# Do rats like snow?



## Rat lover (Dec 28, 2011)

Hello I have two baby rats named Sasha and Sheebah and I was wondering if rats liked snow. I live in northwestern Pennsylvania, right in the snow belt and I was wondering if I could bring I tiny bit if snow in my house and see if my rats like it. But I didn't know if it was alright for them to be in snow. Opinions please!


----------



## CarolineRose (Nov 18, 2011)

As long as its clean and in small amount then I don't see the harm. I gave my girls some "home made" snow last week (I made it via snow cone machine because New Jersey is destined to go without a flake this year!) They seemed to like it until the itty bitty snowman started to melt on their paws, then it was off with Frosty's head, morbid but they were so cute doing it ♥


----------



## BigBen (Nov 22, 2011)

CarolineRose said:


> As long as its clean and in small amount then I don't see the harm. I gave my girls some "home made" snow last week (I made it via snow cone machine because New Jersey is destined to go without a flake this year!) They seemed to like it until the itty bitty snowman started to melt on their paws, then it was off with Frosty's head, morbid but they were so cute doing it ♥


ROTFL. Ratties!


----------



## Duckfook (Feb 13, 2014)

Whether or not rats enjoy snow is still yet to be determined. Rats are an extremely difficult species to analyze. The variables are far more hindering than with most other species. 

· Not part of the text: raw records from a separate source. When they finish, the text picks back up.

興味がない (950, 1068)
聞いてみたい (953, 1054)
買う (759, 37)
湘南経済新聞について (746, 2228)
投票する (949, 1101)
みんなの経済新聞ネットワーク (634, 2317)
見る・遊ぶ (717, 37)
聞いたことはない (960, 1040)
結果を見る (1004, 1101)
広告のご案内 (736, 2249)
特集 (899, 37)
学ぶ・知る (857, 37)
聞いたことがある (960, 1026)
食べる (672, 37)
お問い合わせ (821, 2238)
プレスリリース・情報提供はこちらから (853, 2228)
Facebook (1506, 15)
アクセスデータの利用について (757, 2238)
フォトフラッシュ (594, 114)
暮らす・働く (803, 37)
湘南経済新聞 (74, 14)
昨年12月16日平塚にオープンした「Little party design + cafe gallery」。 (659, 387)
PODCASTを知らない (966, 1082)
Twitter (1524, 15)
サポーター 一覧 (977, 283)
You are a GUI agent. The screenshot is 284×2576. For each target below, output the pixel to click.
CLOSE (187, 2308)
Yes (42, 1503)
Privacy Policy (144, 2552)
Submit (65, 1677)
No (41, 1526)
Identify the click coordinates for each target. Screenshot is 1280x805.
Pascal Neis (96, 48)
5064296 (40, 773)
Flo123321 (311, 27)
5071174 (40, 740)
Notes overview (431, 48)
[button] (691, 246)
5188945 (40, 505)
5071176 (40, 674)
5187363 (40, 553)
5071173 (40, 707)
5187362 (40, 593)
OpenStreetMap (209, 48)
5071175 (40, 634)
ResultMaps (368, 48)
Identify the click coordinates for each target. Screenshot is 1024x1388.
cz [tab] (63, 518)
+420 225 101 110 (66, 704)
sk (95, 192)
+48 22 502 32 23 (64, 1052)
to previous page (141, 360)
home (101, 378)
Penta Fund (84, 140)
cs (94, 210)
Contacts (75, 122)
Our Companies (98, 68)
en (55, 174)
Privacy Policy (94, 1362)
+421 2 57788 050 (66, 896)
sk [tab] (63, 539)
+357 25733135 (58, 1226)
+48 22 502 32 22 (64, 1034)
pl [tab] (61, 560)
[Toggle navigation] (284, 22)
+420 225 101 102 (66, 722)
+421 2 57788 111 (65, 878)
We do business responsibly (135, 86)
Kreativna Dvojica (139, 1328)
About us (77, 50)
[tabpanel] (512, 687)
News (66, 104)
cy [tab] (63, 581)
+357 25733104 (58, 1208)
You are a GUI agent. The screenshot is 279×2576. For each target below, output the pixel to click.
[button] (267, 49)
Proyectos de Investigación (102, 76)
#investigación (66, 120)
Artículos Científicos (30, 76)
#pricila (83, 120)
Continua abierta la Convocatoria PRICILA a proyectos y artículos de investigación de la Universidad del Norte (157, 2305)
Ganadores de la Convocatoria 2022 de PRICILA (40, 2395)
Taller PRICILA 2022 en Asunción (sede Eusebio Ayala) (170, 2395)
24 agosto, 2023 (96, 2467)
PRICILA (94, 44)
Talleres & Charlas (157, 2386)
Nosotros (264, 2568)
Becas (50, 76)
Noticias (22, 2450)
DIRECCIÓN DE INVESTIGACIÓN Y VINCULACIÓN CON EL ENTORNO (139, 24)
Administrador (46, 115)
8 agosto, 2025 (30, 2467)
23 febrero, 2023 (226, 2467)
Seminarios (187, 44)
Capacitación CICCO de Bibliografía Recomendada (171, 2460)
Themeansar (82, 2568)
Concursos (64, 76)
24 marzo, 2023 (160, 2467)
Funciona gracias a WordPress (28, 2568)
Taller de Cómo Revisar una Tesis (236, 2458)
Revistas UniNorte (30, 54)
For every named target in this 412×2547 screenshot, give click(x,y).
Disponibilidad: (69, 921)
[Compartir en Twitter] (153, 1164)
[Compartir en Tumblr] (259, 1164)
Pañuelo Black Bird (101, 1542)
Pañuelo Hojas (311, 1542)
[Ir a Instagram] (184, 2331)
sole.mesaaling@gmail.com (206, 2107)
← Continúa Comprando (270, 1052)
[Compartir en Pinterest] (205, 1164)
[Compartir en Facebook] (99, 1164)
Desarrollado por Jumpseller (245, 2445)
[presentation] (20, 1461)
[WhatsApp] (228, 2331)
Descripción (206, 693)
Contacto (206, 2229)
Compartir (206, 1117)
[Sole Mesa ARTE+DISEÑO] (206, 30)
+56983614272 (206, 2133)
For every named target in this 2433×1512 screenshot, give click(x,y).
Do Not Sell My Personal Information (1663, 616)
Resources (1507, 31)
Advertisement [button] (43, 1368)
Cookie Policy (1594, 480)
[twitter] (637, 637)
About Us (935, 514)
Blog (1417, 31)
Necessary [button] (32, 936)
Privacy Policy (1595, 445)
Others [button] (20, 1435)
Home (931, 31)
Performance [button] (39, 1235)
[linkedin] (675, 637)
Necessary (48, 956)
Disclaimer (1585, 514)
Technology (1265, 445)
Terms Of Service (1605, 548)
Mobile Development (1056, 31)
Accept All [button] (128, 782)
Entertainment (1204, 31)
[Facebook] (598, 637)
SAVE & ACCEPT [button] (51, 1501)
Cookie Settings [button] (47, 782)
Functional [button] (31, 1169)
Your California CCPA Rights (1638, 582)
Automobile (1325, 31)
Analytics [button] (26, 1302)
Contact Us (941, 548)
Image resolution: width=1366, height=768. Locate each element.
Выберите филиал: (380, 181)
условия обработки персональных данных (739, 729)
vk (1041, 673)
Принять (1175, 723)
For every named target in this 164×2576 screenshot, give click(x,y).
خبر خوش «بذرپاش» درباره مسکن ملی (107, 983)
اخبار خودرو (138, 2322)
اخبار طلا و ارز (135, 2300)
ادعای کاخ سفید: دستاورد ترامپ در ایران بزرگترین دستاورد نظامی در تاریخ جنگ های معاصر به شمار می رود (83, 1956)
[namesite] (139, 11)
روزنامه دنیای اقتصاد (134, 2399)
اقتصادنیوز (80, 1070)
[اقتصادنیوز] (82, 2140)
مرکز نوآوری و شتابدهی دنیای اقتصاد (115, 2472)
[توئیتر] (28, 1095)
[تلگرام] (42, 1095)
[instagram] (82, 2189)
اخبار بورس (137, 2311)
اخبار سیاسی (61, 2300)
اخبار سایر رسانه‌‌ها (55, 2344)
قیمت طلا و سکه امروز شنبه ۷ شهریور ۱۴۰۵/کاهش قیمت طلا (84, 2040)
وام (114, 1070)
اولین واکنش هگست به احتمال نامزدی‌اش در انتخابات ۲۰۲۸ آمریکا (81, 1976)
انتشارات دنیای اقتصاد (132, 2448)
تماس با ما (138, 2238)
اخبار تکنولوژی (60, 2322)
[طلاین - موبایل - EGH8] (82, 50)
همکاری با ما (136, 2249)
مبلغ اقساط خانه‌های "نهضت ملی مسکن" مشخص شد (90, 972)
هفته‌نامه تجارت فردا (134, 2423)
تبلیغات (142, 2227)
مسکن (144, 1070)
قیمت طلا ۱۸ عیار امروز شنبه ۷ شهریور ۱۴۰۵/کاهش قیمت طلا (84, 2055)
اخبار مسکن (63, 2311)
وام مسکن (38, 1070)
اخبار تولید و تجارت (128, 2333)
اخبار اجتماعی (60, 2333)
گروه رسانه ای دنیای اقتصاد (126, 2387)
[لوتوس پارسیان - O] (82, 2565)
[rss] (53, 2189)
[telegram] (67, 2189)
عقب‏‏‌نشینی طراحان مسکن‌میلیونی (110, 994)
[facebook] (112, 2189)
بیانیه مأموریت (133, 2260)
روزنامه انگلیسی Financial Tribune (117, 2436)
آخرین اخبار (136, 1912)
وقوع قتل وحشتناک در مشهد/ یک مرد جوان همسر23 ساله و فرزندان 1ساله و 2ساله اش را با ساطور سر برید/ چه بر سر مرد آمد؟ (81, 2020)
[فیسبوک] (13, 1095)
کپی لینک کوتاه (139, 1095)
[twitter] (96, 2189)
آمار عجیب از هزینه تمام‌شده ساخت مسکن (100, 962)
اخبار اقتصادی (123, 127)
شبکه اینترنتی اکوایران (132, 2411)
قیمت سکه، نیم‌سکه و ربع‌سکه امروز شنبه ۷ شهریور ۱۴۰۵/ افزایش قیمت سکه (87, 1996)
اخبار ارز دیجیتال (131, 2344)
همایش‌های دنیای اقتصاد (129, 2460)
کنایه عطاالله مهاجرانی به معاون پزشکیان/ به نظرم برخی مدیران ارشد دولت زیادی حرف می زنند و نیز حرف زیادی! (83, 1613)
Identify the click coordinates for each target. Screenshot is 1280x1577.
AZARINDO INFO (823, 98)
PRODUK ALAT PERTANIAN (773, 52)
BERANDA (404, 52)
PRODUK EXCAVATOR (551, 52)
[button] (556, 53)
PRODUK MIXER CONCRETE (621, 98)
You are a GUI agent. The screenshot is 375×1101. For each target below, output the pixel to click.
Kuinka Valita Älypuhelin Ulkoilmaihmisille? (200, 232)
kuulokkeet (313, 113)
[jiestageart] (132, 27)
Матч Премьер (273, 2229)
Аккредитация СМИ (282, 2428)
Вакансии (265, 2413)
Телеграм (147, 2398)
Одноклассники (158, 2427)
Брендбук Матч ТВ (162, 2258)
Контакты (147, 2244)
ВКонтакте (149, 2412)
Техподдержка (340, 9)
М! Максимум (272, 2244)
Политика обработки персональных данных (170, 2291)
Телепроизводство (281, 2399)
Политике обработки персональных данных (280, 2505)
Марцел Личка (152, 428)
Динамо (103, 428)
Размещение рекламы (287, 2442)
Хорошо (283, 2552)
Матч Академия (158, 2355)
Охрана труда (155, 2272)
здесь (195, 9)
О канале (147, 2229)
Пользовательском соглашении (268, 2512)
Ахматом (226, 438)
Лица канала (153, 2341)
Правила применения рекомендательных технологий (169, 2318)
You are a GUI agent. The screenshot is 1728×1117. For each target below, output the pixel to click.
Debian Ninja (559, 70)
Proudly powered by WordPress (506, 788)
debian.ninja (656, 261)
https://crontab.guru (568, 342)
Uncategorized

Many believe that February 12th of 2014 should be documented as a key moment when rats were scared of snow. This is a highly likely possibility. Other rumors suggest that, "The Leader of One," rat akted in a kowardly manner. The truth will likely never be known. The only faktual information that remains from this date in history suggests that "he whose name must not be spoken," will be given every advantage possible by big money.

If you're going to rule the world, you better start out as a rat. Rats know how to break the chain and climb up.


----------



## RatloverDan (Jul 21, 2013)

It doesn't snow often where I live in the UK. 

So when it did I grabbed some and put it in the bath with the rats. 

They were curious but then spent the next 10 minutes peeing all over it!! 

It was worth a try! Hopefully yours will enjoy it more than mine did!!


----------